Food of Love
Tweaking your diet could be all it takes to give your libido a lift
Try seductive saffron Food scientist and aphrodisiac skeptic Massimo Marcone from the University of Guelph, Canada, was shocked to discover that studies maintaining that saffron makes you sexy actually held up to scrutiny. “Not only does saffron appear to have aphrodisiac properties both for men and for women,” he says, “but it also helps with anxiety, insomnia, PMS and insulin resistance.” The spice contains several antioxidants believed to increase sexual desire, which might explain why Cleopatra bathed using it before meeting her lovers, and Romans sprinkled it on the beds of newlyweds.
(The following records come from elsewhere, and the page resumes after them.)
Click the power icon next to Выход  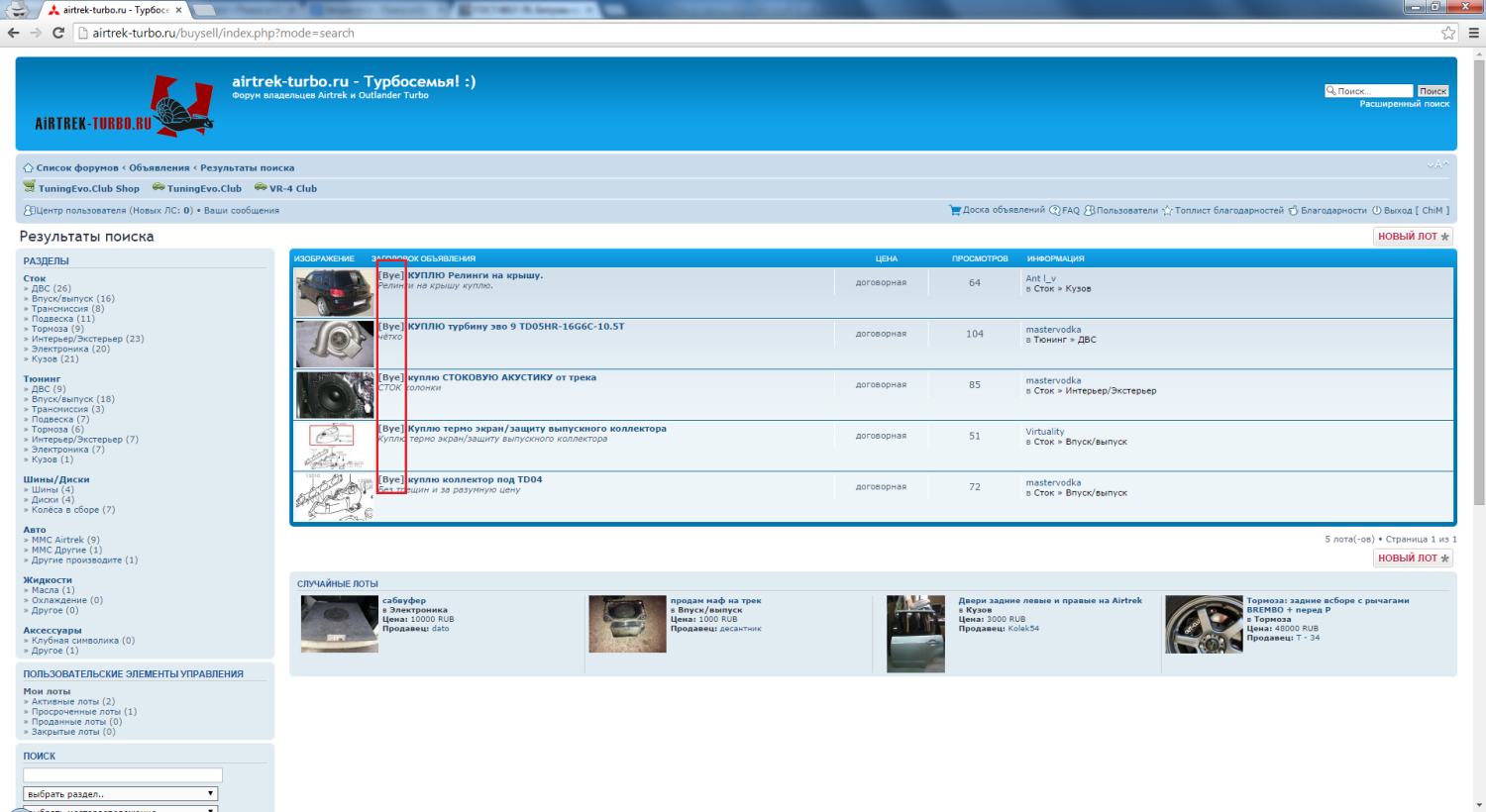1377,211
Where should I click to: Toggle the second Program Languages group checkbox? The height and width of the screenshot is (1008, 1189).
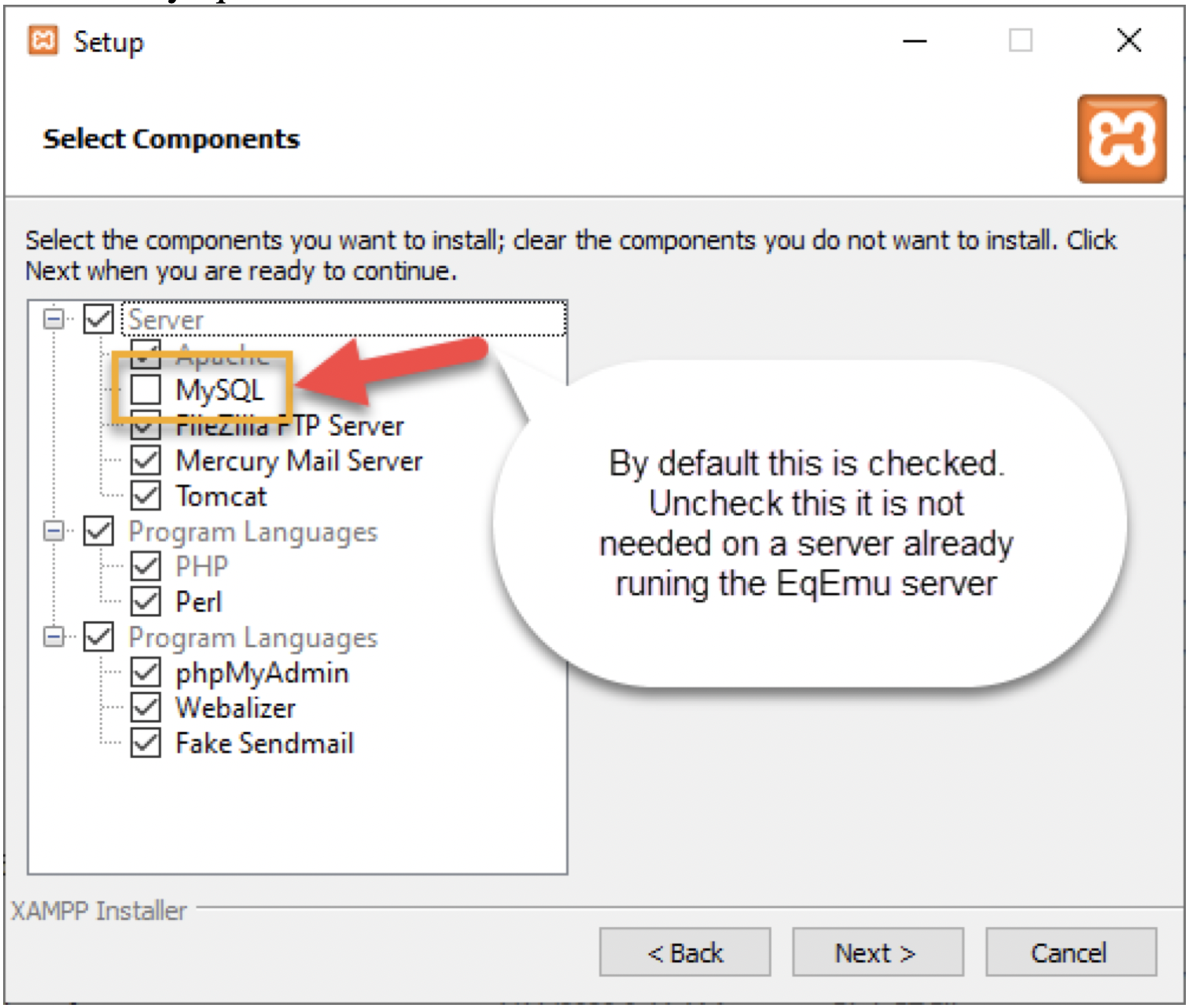[97, 637]
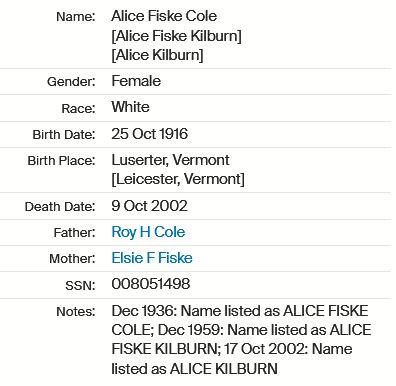Open the Roy H Cole father link
This screenshot has height=386, width=396.
pyautogui.click(x=148, y=232)
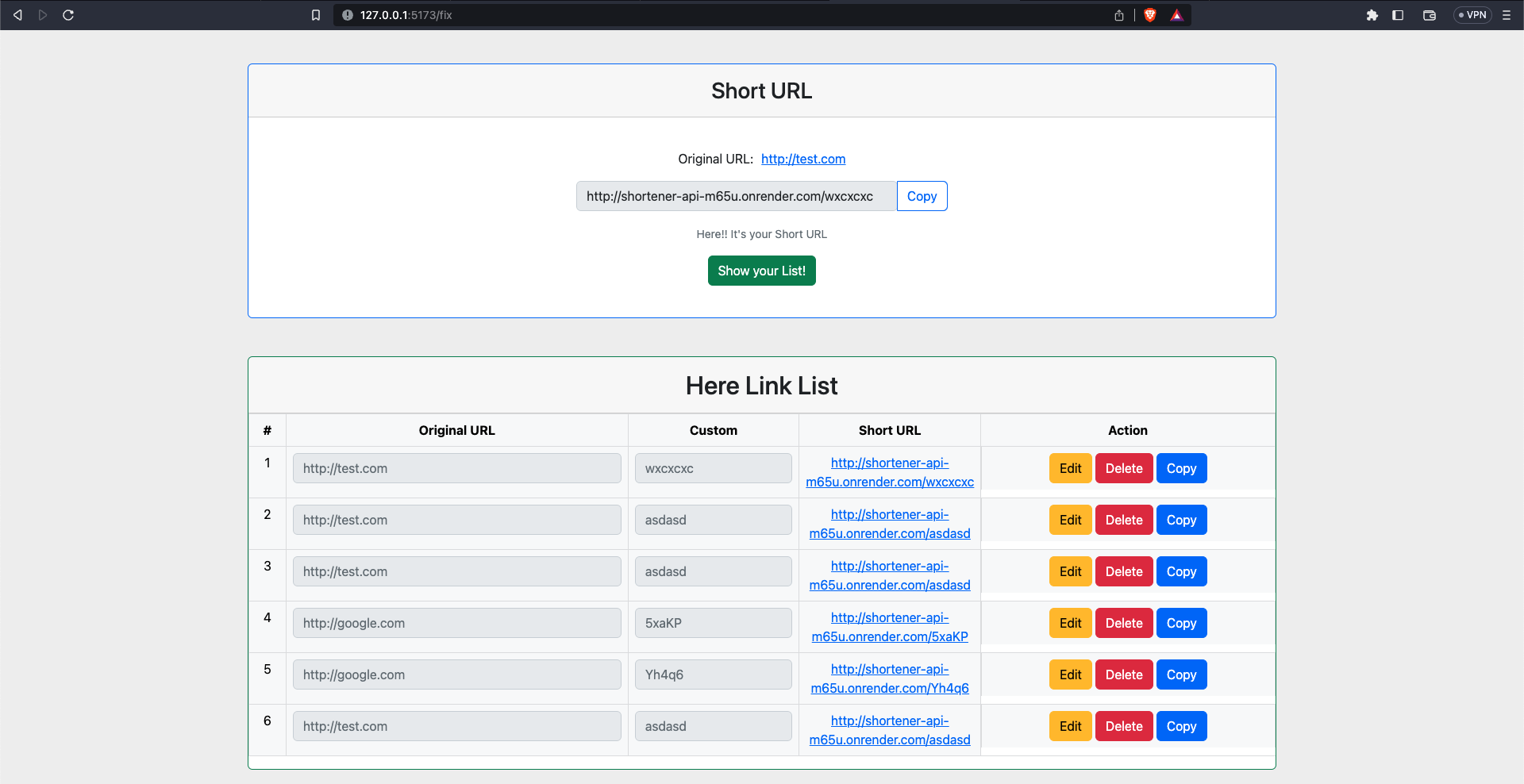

Fancy a coffee? It could give you more than a caffeine hit. A 2005 study from Southwestern University, Texas, found that coffee, especially if you don’t drink it regularly, can stimulate the parts of the brain that regulate sexual arousal.
Wonders of watermelon Who would have thought that the 8% of watermelon that isn’t water contains a substance that could send you racing to the bedroom? According to research from Texas A&M University, USA, it contains the phytonutrient citrulline, which converts to an amino acid that relaxes blood vessels. So it may help improve blood flow to erectile tissue.
Turn-on seafood The power of oysters to turn you on is a cliché. But there’s no doubt they’re high in zinc, which can trigger a surge in sex hormones, plus they contain two rare amino acids. Joint American-Italian research found that giving these amino acids to rats increased testosterone in the males and progesterone in females—both hormones are associated with greater sexual activity.
Yes to curd Researchers from Massachusetts Institute of Technology found that male mice fed curd with probiotics had larger testicles. They also produced more offspring. Meanwhile, yogurt-eating females had bigger litters.